[Extracted entries]
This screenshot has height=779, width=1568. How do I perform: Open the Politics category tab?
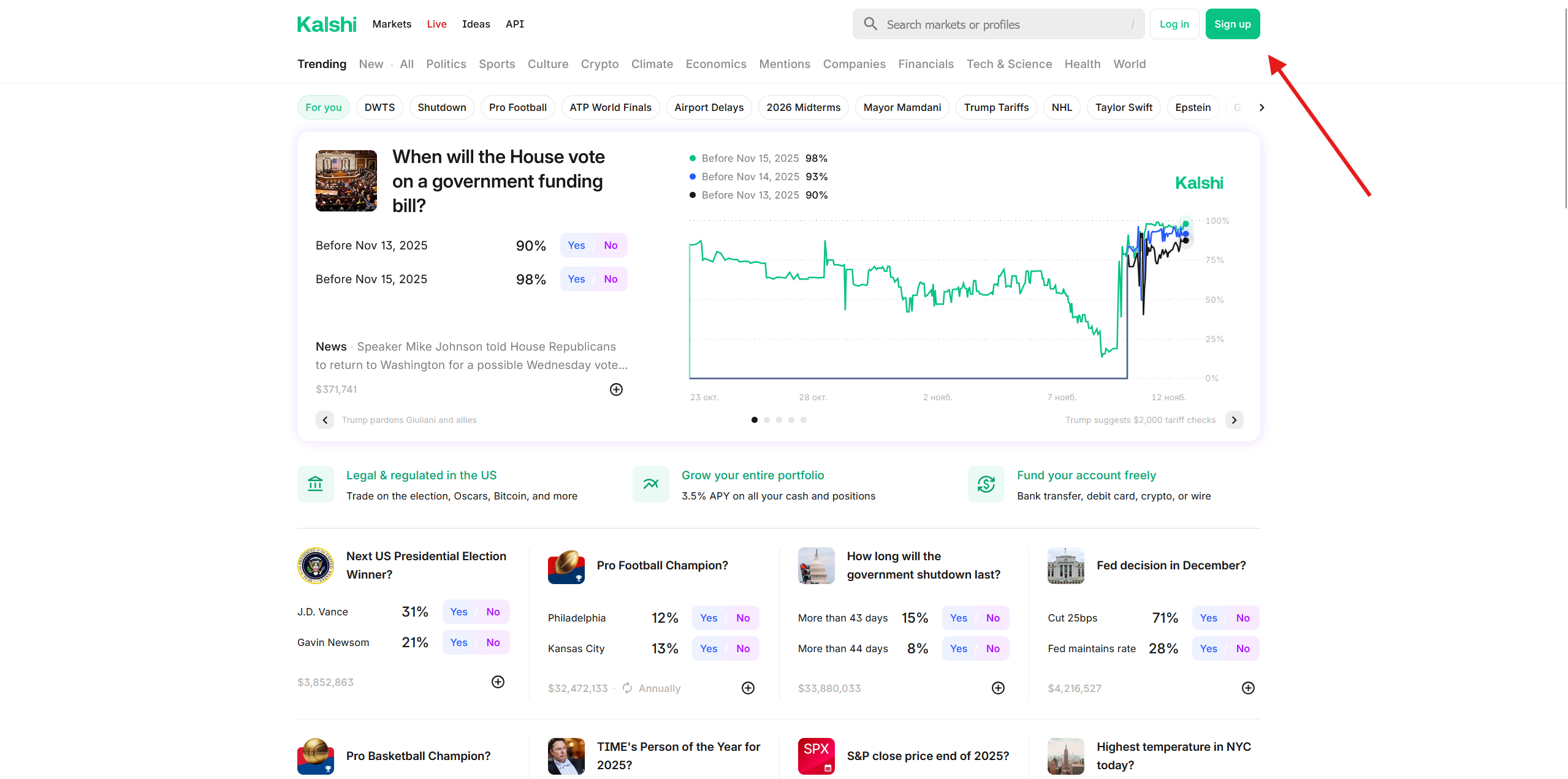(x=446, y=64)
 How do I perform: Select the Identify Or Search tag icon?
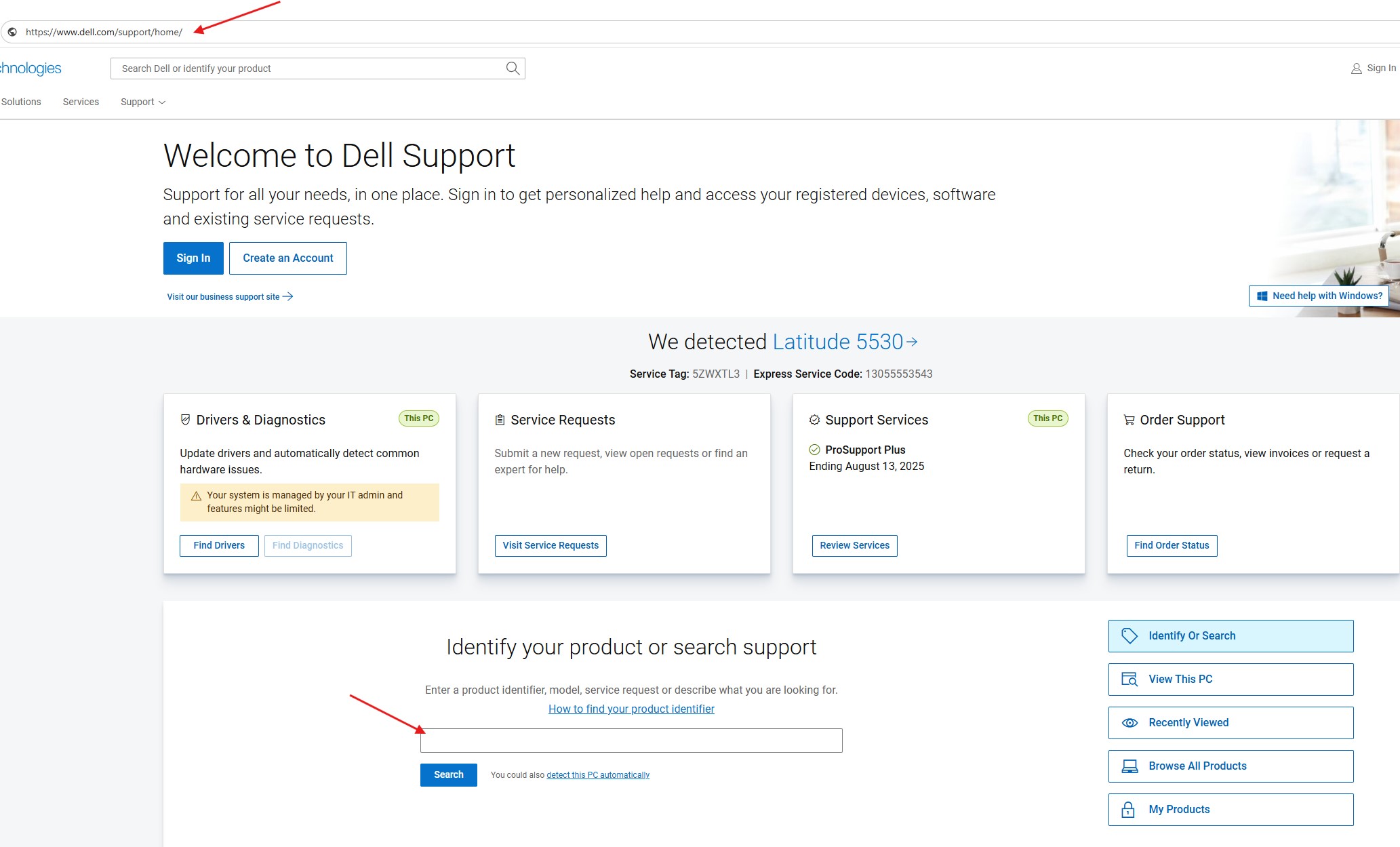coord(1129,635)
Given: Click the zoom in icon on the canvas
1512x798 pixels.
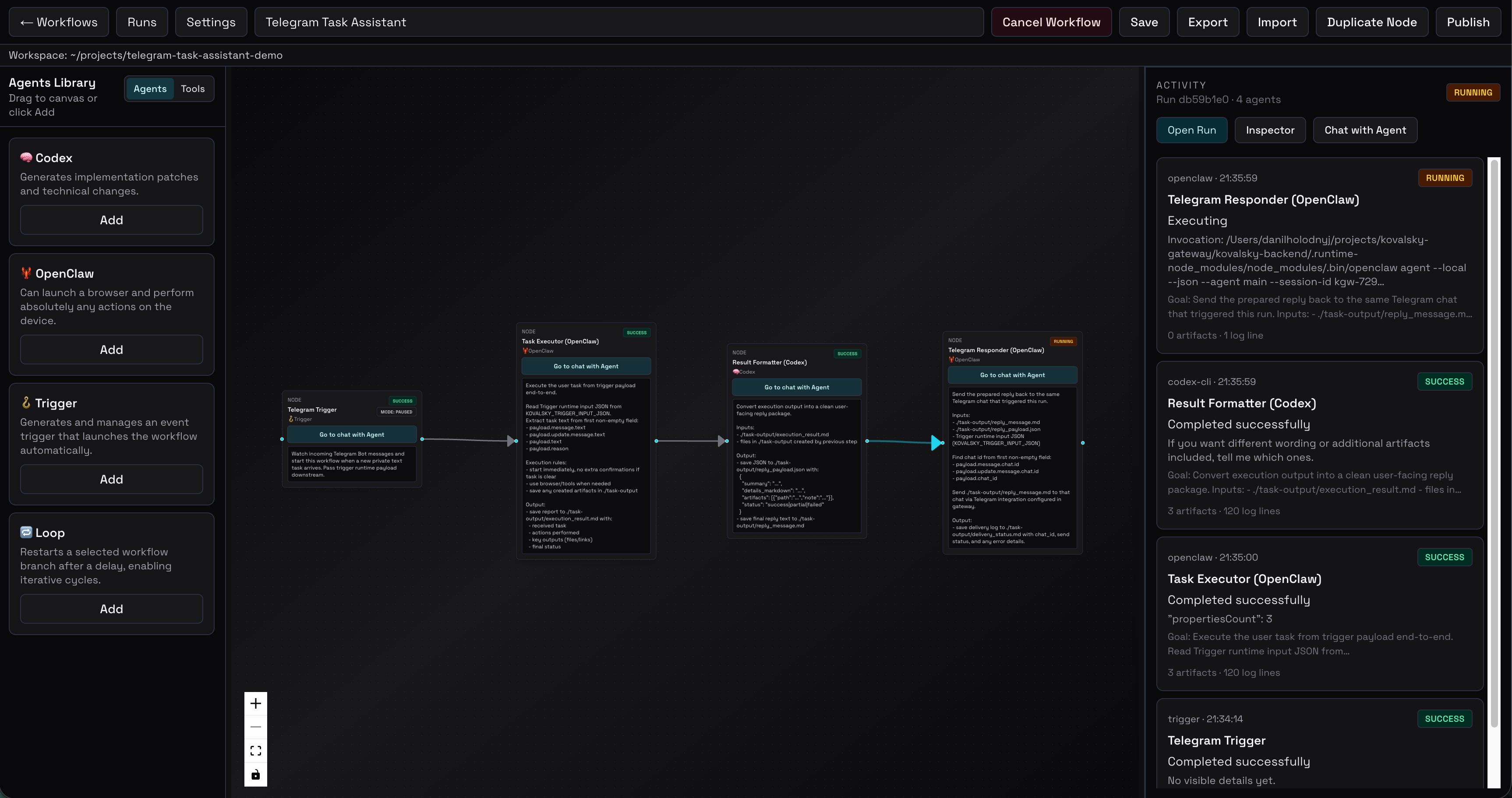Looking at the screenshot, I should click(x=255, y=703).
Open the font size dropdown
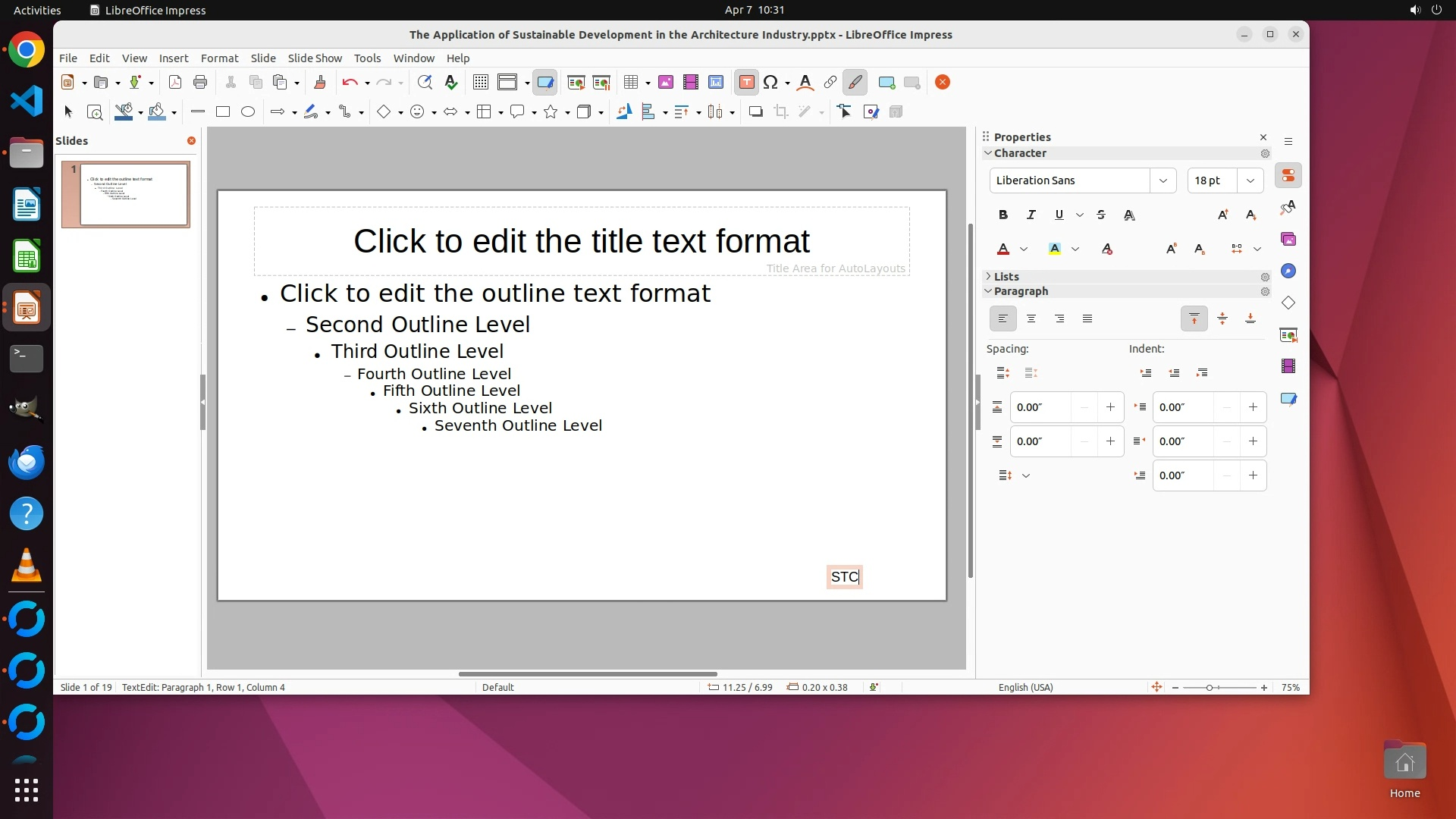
[/Extracted entries]
Work order – Set down each entry above exactly as it appears. Omit the pictures.

Response below –
This screenshot has height=779, width=1568. How do I perform: Open the Politics category tab?
(x=446, y=64)
 How do I perform: Select the Identify Or Search tag icon?
coord(1129,635)
Given: Click the zoom in icon on the canvas
1512x798 pixels.
Looking at the screenshot, I should click(x=255, y=703).
Open the font size dropdown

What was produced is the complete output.